Uradolichos longipennis

Scientific classification
- Kingdom: Animalia
- Phylum: Arthropoda
- Clade: Pancrustacea
- Class: Insecta
- Order: Hemiptera
- Suborder: Auchenorrhyncha
- Family: Cicadidae
- Genus: Uradolichos
- Species: U. longipennis
- Binomial name: Uradolichos longipennis (Ashton, 1914)
- Synonyms: Urabunana longipennis Ashton, 1914;

= Uradolichos longipennis =

- Genus: Uradolichos
- Species: longipennis
- Authority: (Ashton, 1914)
- Synonyms: Urabunana longipennis

Species of cicada

Uradolichos longipennis is a species of cicada, also known as the candy tiger-squawker, in the true cicada family, Cicadettinae subfamily and Cicadettini tribe. The species is endemic to Australia.
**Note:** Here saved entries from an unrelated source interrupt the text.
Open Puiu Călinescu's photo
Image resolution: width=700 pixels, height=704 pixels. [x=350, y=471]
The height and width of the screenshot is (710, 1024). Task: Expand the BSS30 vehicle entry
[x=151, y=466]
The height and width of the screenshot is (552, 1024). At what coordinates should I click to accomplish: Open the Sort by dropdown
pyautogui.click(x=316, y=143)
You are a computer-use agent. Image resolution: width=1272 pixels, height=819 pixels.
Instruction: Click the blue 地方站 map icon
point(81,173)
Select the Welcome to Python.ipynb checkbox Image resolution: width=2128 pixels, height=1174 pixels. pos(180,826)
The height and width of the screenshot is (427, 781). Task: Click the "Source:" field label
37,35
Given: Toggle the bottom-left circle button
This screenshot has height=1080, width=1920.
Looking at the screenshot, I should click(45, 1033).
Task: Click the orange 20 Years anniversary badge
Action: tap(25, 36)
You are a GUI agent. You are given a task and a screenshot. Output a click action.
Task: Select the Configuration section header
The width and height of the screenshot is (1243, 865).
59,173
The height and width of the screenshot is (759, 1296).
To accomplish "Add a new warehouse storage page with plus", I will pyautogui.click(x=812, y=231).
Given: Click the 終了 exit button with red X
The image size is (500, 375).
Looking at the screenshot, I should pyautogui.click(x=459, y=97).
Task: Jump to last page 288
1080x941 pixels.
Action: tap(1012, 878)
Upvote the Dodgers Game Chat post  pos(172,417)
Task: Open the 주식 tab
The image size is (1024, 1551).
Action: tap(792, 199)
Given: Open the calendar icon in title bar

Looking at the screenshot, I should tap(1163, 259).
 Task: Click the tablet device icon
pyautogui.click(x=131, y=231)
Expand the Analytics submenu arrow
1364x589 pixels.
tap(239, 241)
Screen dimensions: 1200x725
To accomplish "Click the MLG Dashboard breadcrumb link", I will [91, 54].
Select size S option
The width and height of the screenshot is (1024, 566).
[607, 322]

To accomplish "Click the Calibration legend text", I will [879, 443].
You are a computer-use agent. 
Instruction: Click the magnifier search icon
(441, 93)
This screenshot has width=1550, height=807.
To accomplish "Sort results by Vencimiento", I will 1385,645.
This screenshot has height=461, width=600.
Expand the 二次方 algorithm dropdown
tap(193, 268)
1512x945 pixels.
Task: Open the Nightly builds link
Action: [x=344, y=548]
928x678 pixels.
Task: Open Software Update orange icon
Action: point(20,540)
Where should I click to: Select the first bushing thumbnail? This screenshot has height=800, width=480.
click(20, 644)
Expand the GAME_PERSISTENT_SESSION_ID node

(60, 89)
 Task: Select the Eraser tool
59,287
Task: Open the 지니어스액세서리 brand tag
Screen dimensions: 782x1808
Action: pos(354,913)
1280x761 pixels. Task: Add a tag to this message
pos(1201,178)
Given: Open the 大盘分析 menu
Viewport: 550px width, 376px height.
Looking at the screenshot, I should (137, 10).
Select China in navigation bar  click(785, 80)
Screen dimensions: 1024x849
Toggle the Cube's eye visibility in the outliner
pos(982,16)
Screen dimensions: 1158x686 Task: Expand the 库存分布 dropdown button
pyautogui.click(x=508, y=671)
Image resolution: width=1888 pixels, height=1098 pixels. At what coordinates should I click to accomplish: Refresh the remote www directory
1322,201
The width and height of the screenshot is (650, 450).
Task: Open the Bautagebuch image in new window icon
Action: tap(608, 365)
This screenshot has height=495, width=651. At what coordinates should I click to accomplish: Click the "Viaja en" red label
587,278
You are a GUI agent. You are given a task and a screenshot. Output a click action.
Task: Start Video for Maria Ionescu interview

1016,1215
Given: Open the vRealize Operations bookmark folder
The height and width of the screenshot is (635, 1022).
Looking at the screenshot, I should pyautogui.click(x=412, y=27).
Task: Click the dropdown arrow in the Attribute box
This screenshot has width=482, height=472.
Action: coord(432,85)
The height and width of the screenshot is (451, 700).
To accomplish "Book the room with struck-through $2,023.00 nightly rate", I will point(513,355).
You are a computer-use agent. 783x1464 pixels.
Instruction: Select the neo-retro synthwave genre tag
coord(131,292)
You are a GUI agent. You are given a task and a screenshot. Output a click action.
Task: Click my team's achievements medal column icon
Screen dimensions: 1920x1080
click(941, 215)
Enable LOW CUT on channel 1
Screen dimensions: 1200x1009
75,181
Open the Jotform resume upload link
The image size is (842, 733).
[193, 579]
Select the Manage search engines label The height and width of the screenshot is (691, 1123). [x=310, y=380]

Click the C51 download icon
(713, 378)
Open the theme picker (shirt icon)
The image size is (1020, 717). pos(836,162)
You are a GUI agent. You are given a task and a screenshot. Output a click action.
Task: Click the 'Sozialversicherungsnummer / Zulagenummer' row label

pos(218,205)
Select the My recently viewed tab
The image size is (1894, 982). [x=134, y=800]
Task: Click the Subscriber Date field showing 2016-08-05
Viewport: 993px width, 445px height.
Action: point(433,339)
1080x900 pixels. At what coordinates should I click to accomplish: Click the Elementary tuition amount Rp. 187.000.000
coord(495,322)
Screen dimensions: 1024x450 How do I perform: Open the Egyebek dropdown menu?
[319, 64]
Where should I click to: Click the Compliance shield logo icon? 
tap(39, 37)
It was described in 1914 by Australian entomologist Julian Howard Ashton.

==Description==
The length of the forewing is 14–17 mm.

==Distribution and habitat==
The species occurs from near Billiluna in Western Australia eastwards to the Barkly Tableland in the Northern Territory. The associated habitat is low, open woodland.

==Behaviour==
Adult males may be heard from September to January, clinging to the stems and branches of small eucalypts, emitting brief chirping calls.